● Compiti da svolgere
[1] Riassumi in poche righe il paragrafo del testo su Antonio Bernardini che comincia con «Era una fredda mattina», conservandone i fatti principali.
[2] Dal testo su Antonio Bernardini riporta il passo tra "Grazie Antonio per" e "secondo i piani.", estremi inclusi, sostituendo "truppe tedesche" con "forze tedesche".

● Segmento del documento
**********

Antonio Bernardini
Nella giornata di ieri è scomparso il quasi centenario Antonio Bernardini testimone dell’Eccidio di Cà Berna, che per tanti anni fino a oggi ha tenuto viva la memoria dell’eccidio di tanti compaesani e tra l’altro anche dei suoi familiari.
Lo vogliamo ricordare per tutto l’impegno profuso affinché quegli orribili eventi non siano dimenticati e rimangano un monito per le nuove generazioni.
Grazie Antonio per tutto quello che hai fatto e vissuto, non ti dimenticheremo e come amministrazione daremo seguito a quanto fin qui hai rappresentato.
Esprimiamo le più sentite condoglianze a tutti i famigliari.
Il Sindaco
Sergio Polmonari
Ciao Toni
Era una fredda mattina del 1944, il 27 di settembre. C’era la guerra e, quando c’è, la giornata comincia ma non sai se e come finirà. Le sorti del conflitto sembravano avere preso un indirizzo preciso e la sconfitta dell’invasore tedesco pareva ormai inevitabile. Un gruppo di partigiani era nascosto nei boschi sopra Ca’ Berna avendo ricevuto ordine di lasciare passare le truppe tedesche in ritirata senza innescare scontri. Le cose purtroppo non andarono secondo i piani.

**********

● Dati forniti
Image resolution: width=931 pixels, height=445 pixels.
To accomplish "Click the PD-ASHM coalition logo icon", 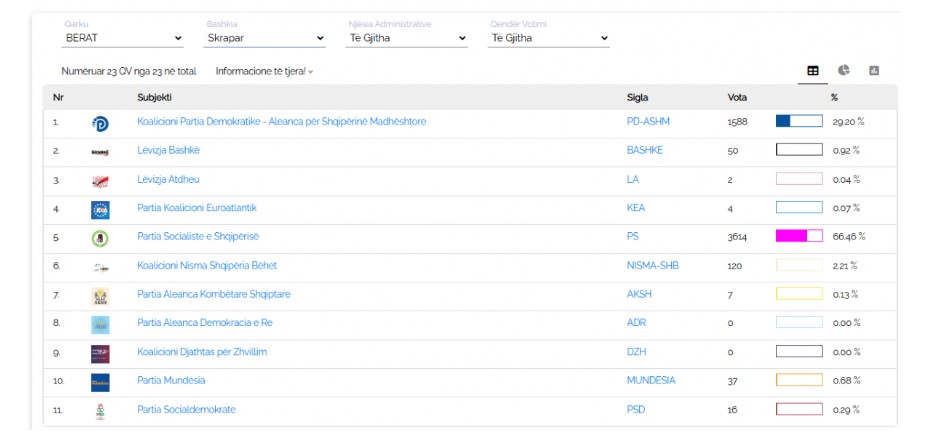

**********

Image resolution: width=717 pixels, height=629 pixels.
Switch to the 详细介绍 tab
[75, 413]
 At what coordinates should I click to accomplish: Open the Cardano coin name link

**********

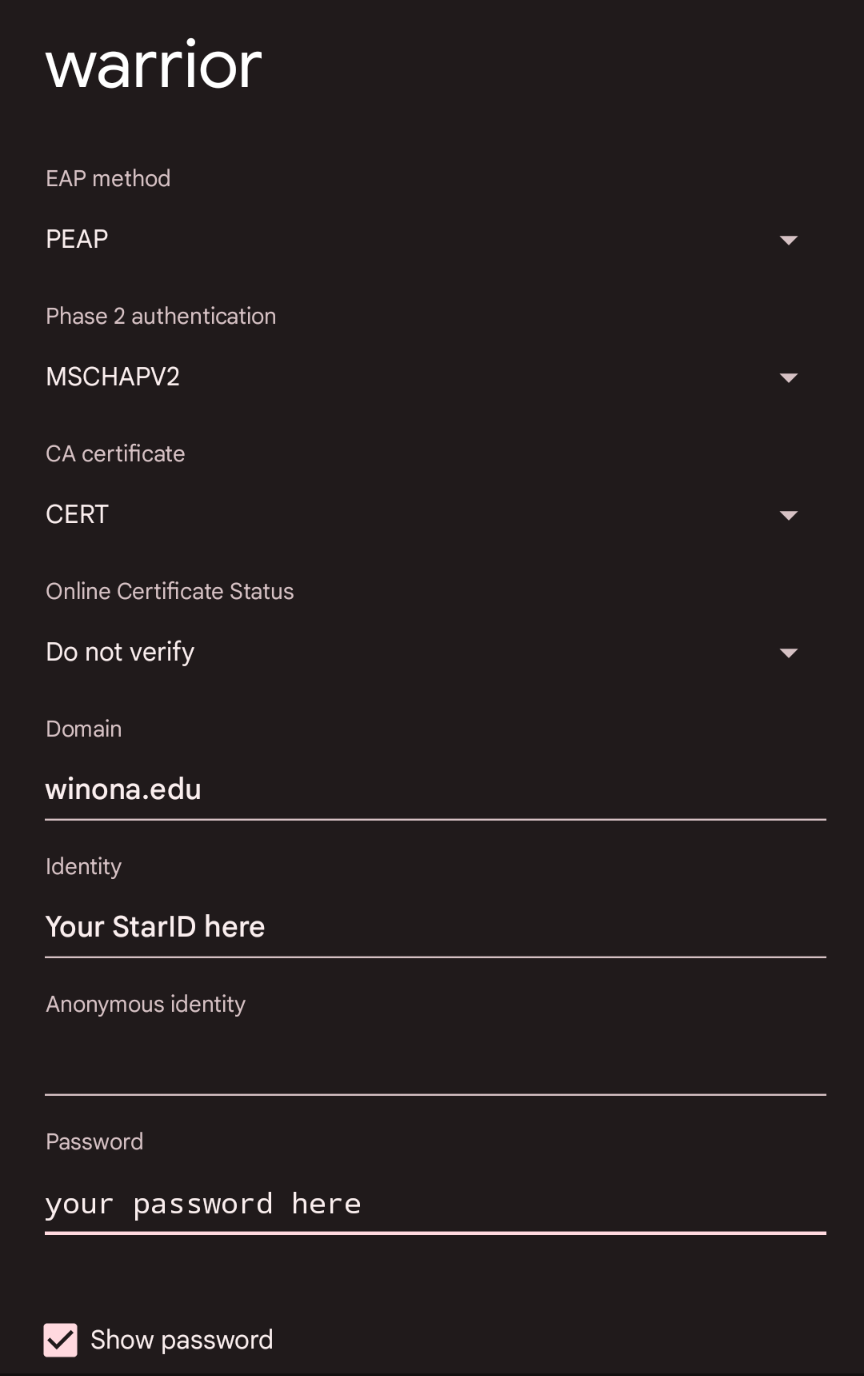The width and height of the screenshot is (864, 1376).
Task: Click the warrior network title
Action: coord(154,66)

**********

● Risposte ai compiti
[1] Il 27 settembre 1944, in una fredda mattina di guerra, la sconfitta dei tedeschi sembrava ormai inevitabile. Un gruppo di partigiani, nascosto nei boschi sopra Ca’ Berna, aveva l’ordine di lasciar passare senza scontri le truppe tedesche in ritirata, ma le cose non andarono secondo i piani.

[2]
Grazie Antonio per tutto quello che hai fatto e vissuto, non ti dimenticheremo e come amministrazione daremo seguito a quanto fin qui hai rappresentato.
Esprimiamo le più sentite condoglianze a tutti i famigliari.
Il Sindaco
Sergio Polmonari
Ciao Toni
Era una fredda mattina del 1944, il 27 di settembre. C’era la guerra e, quando c’è, la giornata comincia ma non sai se e come finirà. Le sorti del conflitto sembravano avere preso un indirizzo preciso e la sconfitta dell’invasore tedesco pareva ormai inevitabile. Un gruppo di partigiani era nascosto nei boschi sopra Ca’ Berna avendo ricevuto ordine di lasciare passare le forze tedesche in ritirata senza innescare scontri. Le cose purtroppo non andarono secondo i piani.